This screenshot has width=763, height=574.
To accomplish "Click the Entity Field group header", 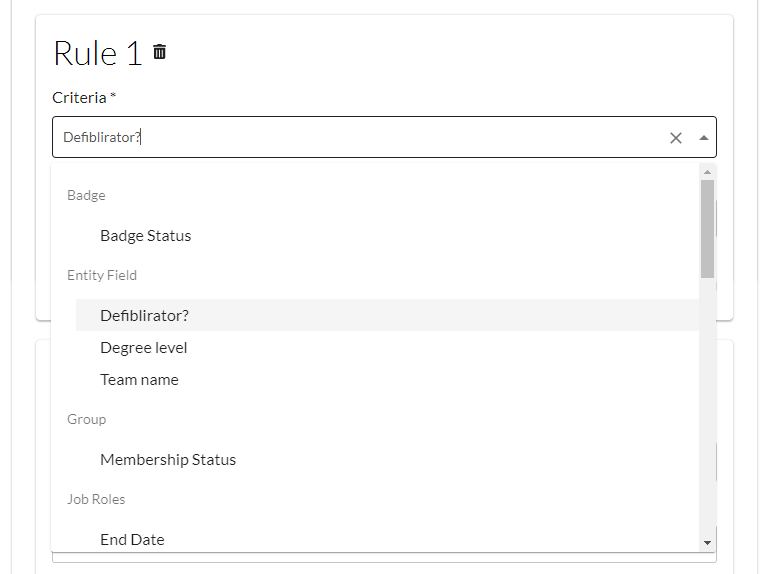I will [x=102, y=276].

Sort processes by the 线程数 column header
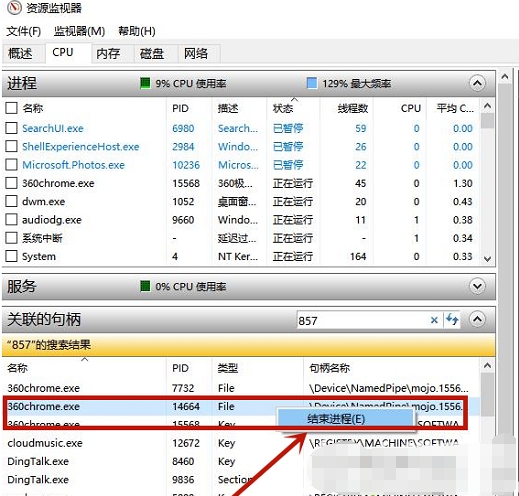[x=352, y=108]
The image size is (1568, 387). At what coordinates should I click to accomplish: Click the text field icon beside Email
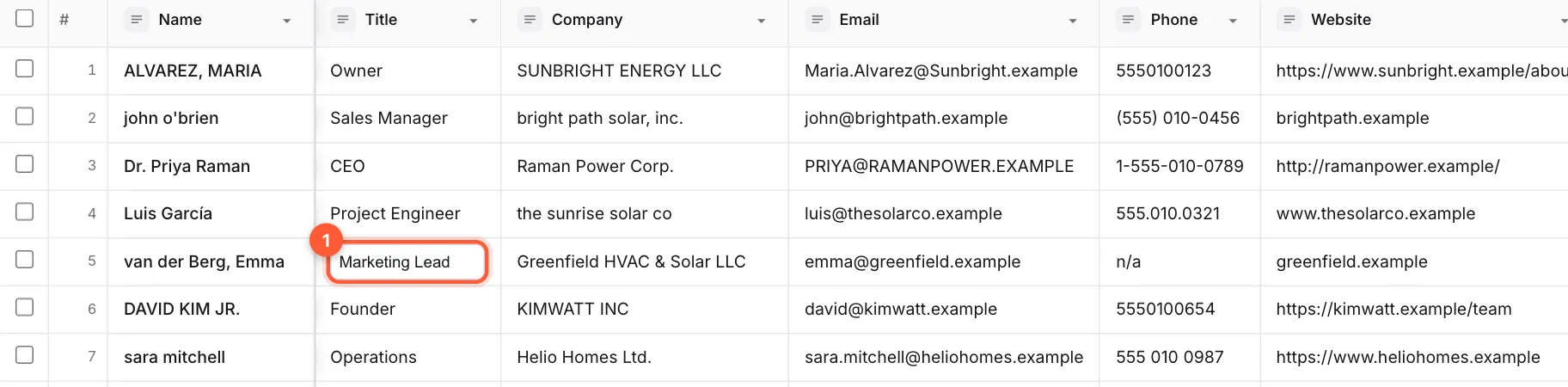click(817, 19)
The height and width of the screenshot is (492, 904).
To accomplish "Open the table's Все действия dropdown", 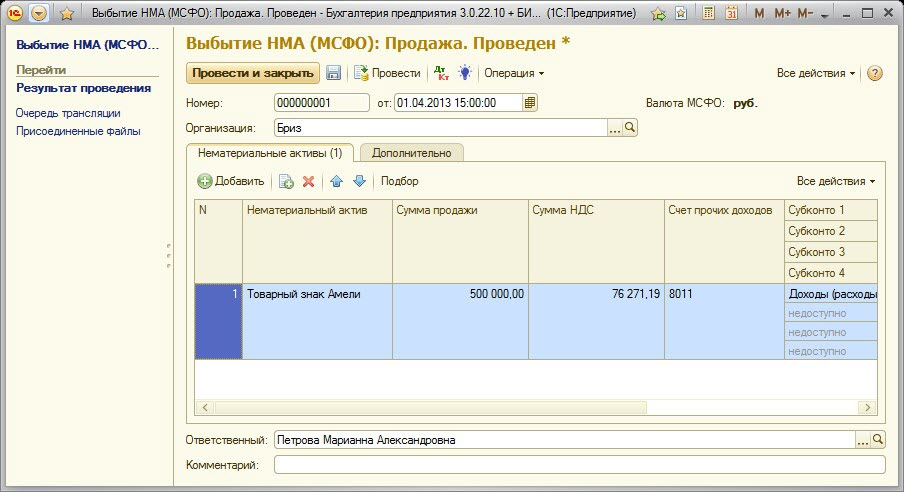I will 836,181.
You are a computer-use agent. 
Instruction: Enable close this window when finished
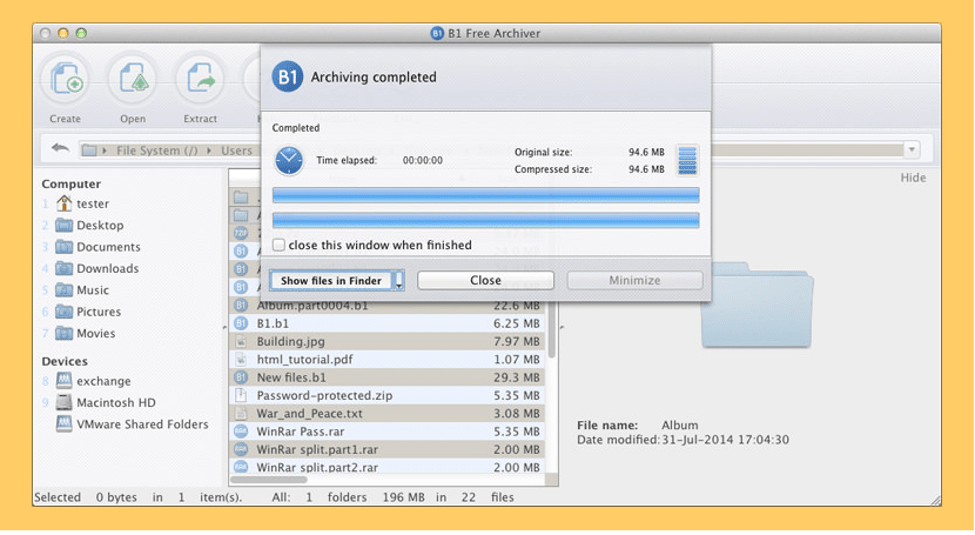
○ ○ ○ ○
§ **Your instructions**
For the word "height", show every line of the entries that holds it.

§ **Task result**
This screenshot has width=763, height=574.
The height and width of the screenshot is (492, 904).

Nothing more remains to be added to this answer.